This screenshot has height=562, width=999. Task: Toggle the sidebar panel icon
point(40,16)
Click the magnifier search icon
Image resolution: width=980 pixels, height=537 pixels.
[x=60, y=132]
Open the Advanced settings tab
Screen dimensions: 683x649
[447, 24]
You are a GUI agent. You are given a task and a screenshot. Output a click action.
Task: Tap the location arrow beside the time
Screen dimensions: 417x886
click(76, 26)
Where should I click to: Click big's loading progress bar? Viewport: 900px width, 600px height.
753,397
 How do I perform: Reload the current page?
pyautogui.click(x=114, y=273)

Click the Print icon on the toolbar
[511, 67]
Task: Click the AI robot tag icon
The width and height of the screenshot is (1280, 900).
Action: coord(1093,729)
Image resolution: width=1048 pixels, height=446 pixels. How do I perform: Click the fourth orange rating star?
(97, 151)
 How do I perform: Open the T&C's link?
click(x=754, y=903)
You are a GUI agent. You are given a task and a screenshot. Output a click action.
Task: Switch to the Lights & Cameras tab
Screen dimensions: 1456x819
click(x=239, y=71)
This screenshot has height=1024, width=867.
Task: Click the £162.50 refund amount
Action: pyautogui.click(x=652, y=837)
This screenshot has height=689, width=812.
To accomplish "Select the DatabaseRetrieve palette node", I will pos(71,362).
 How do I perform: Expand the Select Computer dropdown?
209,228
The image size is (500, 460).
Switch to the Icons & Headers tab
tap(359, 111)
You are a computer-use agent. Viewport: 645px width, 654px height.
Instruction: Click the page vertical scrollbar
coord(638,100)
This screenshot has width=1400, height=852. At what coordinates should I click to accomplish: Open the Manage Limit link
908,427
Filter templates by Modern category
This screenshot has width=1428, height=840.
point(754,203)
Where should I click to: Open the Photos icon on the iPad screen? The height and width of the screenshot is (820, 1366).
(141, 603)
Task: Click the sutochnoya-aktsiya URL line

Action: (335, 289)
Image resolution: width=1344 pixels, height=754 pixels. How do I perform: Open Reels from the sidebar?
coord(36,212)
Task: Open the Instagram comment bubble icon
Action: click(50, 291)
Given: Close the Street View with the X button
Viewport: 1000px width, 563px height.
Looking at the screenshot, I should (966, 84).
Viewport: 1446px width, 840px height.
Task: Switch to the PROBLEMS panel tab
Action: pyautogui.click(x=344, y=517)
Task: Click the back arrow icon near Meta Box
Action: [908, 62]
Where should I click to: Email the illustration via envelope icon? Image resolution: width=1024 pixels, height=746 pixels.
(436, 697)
-*-
§ **Goal**
Reproduce all of the records above line for line, with no changes.

§ **The solution**
This screenshot has height=562, width=999. Task: Toggle the sidebar panel icon
point(40,16)
Click the magnifier search icon
Image resolution: width=980 pixels, height=537 pixels.
[x=60, y=132]
Open the Advanced settings tab
Screen dimensions: 683x649
[447, 24]
You are a GUI agent. You are given a task and a screenshot. Output a click action.
Task: Tap the location arrow beside the time
Screen dimensions: 417x886
click(76, 26)
Where should I click to: Click big's loading progress bar? Viewport: 900px width, 600px height.
753,397
 How do I perform: Reload the current page?
pyautogui.click(x=114, y=273)

Click the Print icon on the toolbar
[511, 67]
Task: Click the AI robot tag icon
The width and height of the screenshot is (1280, 900).
Action: coord(1093,729)
Image resolution: width=1048 pixels, height=446 pixels. How do I perform: Click the fourth orange rating star?
(97, 151)
 How do I perform: Open the T&C's link?
click(x=754, y=903)
You are a GUI agent. You are given a task and a screenshot. Output a click action.
Task: Switch to the Lights & Cameras tab
Screen dimensions: 1456x819
click(x=239, y=71)
This screenshot has height=1024, width=867.
Task: Click the £162.50 refund amount
Action: pyautogui.click(x=652, y=837)
This screenshot has height=689, width=812.
To accomplish "Select the DatabaseRetrieve palette node", I will pos(71,362).
 How do I perform: Expand the Select Computer dropdown?
209,228
The image size is (500, 460).
Switch to the Icons & Headers tab
tap(359, 111)
You are a computer-use agent. Viewport: 645px width, 654px height.
Instruction: Click the page vertical scrollbar
coord(638,100)
This screenshot has width=1400, height=852. At what coordinates should I click to accomplish: Open the Manage Limit link
908,427
Filter templates by Modern category
This screenshot has width=1428, height=840.
point(754,203)
Where should I click to: Open the Photos icon on the iPad screen? The height and width of the screenshot is (820, 1366).
(141, 603)
Task: Click the sutochnoya-aktsiya URL line

Action: (335, 289)
Image resolution: width=1344 pixels, height=754 pixels. How do I perform: Open Reels from the sidebar?
coord(36,212)
Task: Open the Instagram comment bubble icon
Action: click(50, 291)
Given: Close the Street View with the X button
Viewport: 1000px width, 563px height.
Looking at the screenshot, I should (966, 84).
Viewport: 1446px width, 840px height.
Task: Switch to the PROBLEMS panel tab
Action: pyautogui.click(x=344, y=517)
Task: Click the back arrow icon near Meta Box
Action: [908, 62]
Where should I click to: Email the illustration via envelope icon? Image resolution: width=1024 pixels, height=746 pixels.
(436, 697)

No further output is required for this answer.